• **EXERCISE DIRECTIONS**: Give back every record below word for word, with the pictures omitted.

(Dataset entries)

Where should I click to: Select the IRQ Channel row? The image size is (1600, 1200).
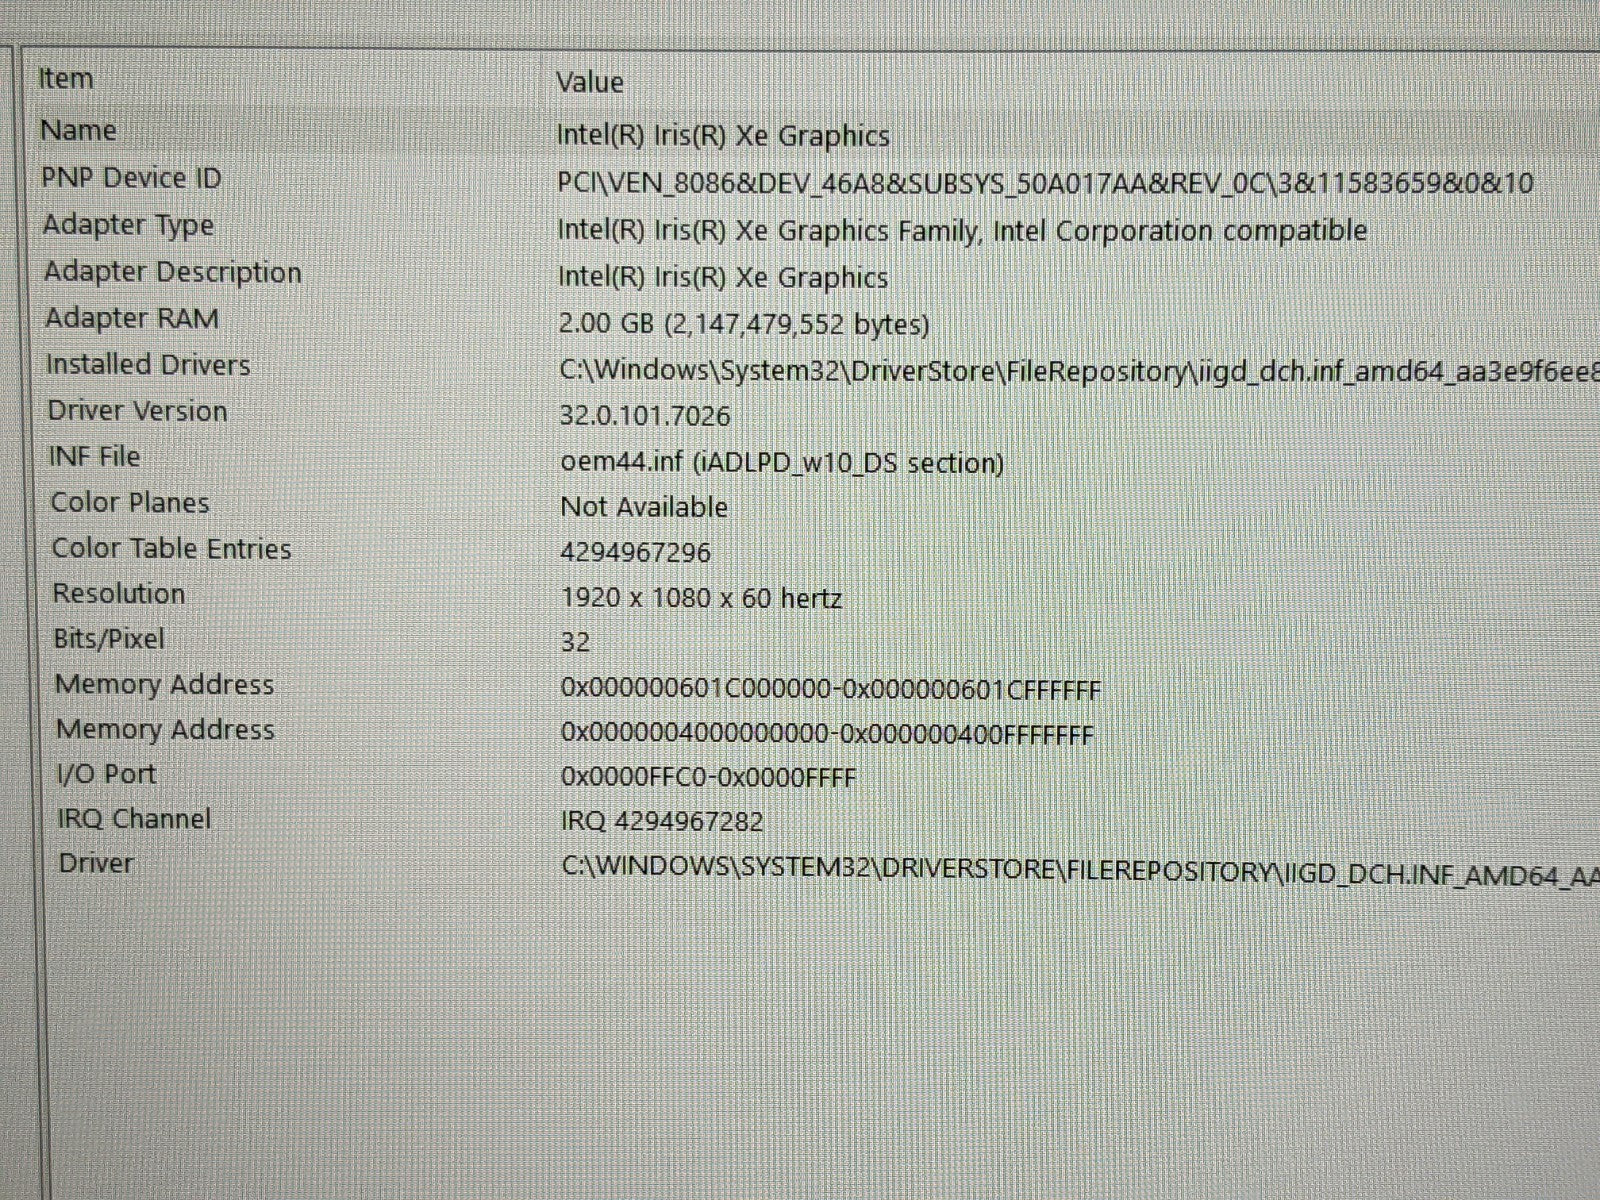coord(134,819)
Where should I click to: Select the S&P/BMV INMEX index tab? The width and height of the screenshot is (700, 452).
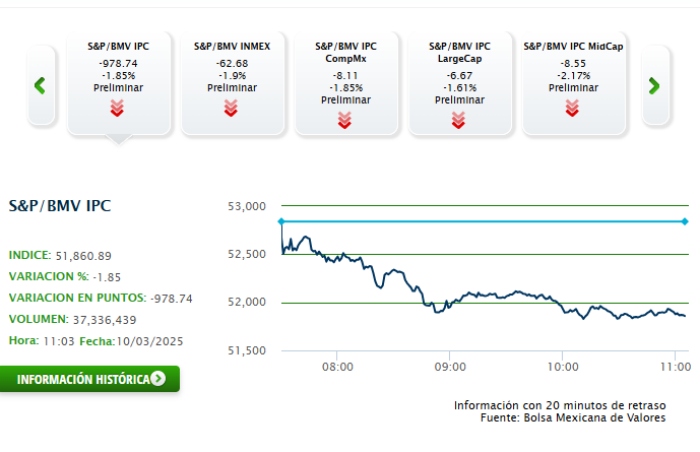(232, 70)
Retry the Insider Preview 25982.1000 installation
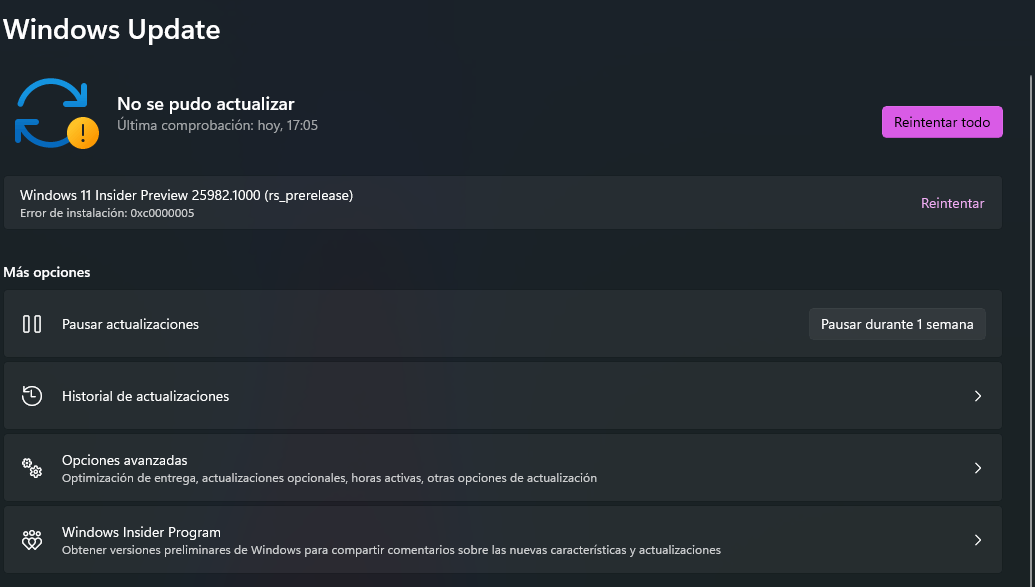Viewport: 1035px width, 587px height. [952, 203]
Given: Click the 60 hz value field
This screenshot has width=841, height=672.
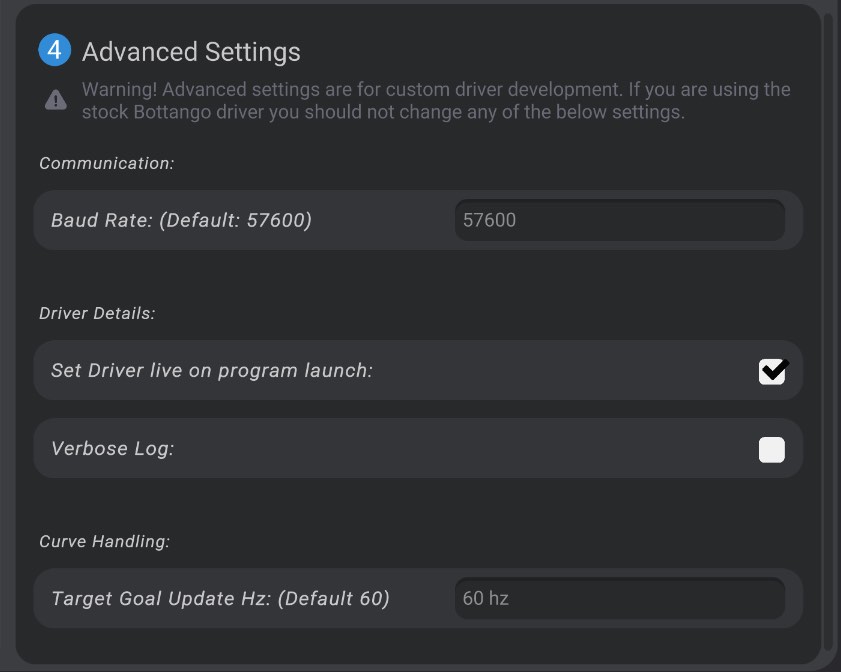Looking at the screenshot, I should (486, 598).
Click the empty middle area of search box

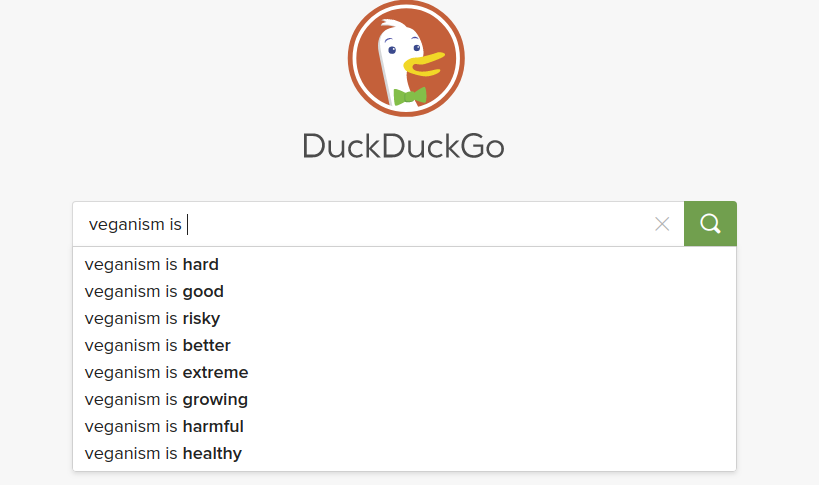click(420, 224)
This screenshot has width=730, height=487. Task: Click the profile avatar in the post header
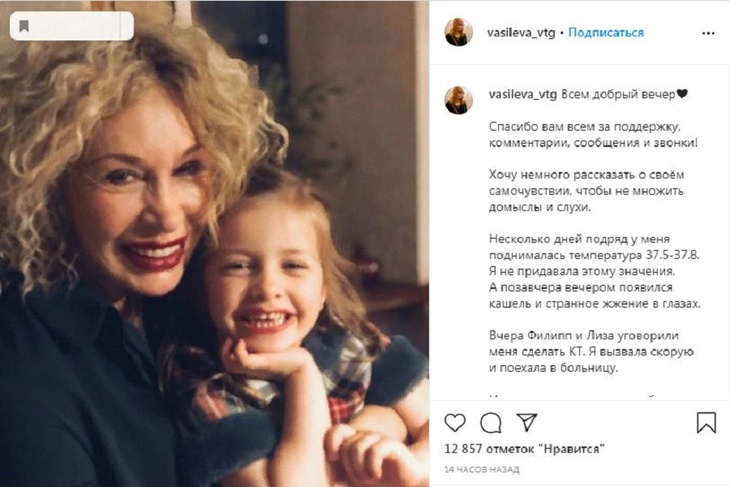458,32
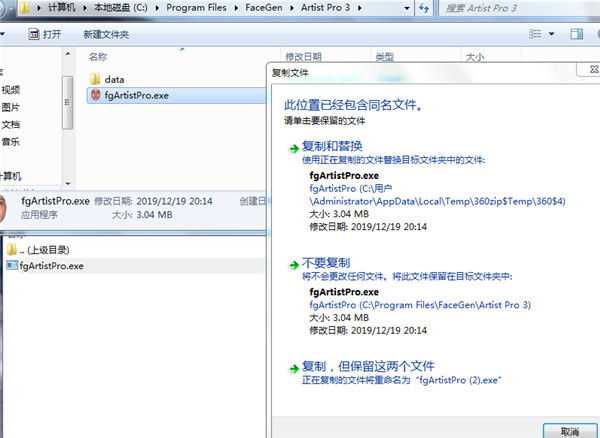
Task: Click the 打开 toolbar button
Action: pyautogui.click(x=43, y=34)
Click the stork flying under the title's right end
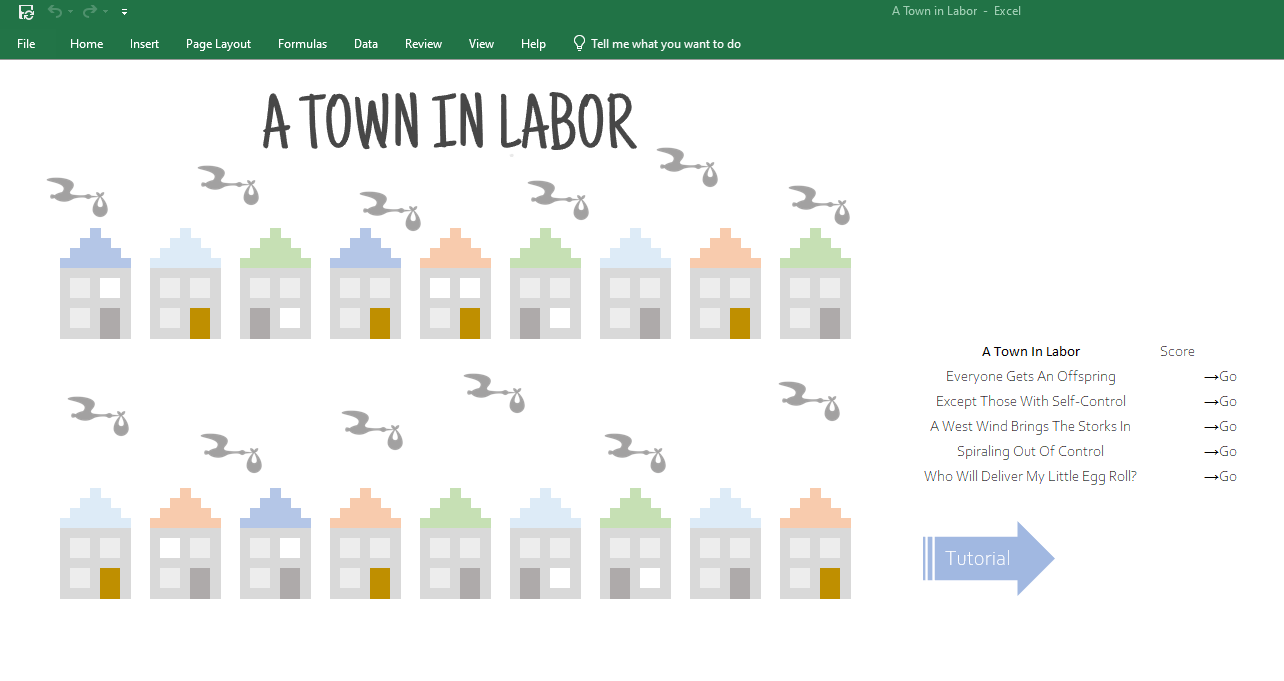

• **COMPLETED EXERCISE**:
Where should I click to: Select the IRQ Channel row? The image size is (1600, 1200).
coord(134,819)
Where should I click to: Select the S&P/BMV INMEX index tab? The width and height of the screenshot is (700, 452).
(232, 70)
Retry the Insider Preview 25982.1000 installation
Viewport: 1035px width, 587px height. [952, 203]
Given: Click the 60 hz value field
This screenshot has width=841, height=672.
Looking at the screenshot, I should (486, 598).
Click the empty middle area of search box

click(420, 224)
This screenshot has width=730, height=487. Task: Click the profile avatar in the post header
458,32
Task: Click the 打开 toolbar button
Action: pyautogui.click(x=43, y=34)
Click the stork flying under the title's right end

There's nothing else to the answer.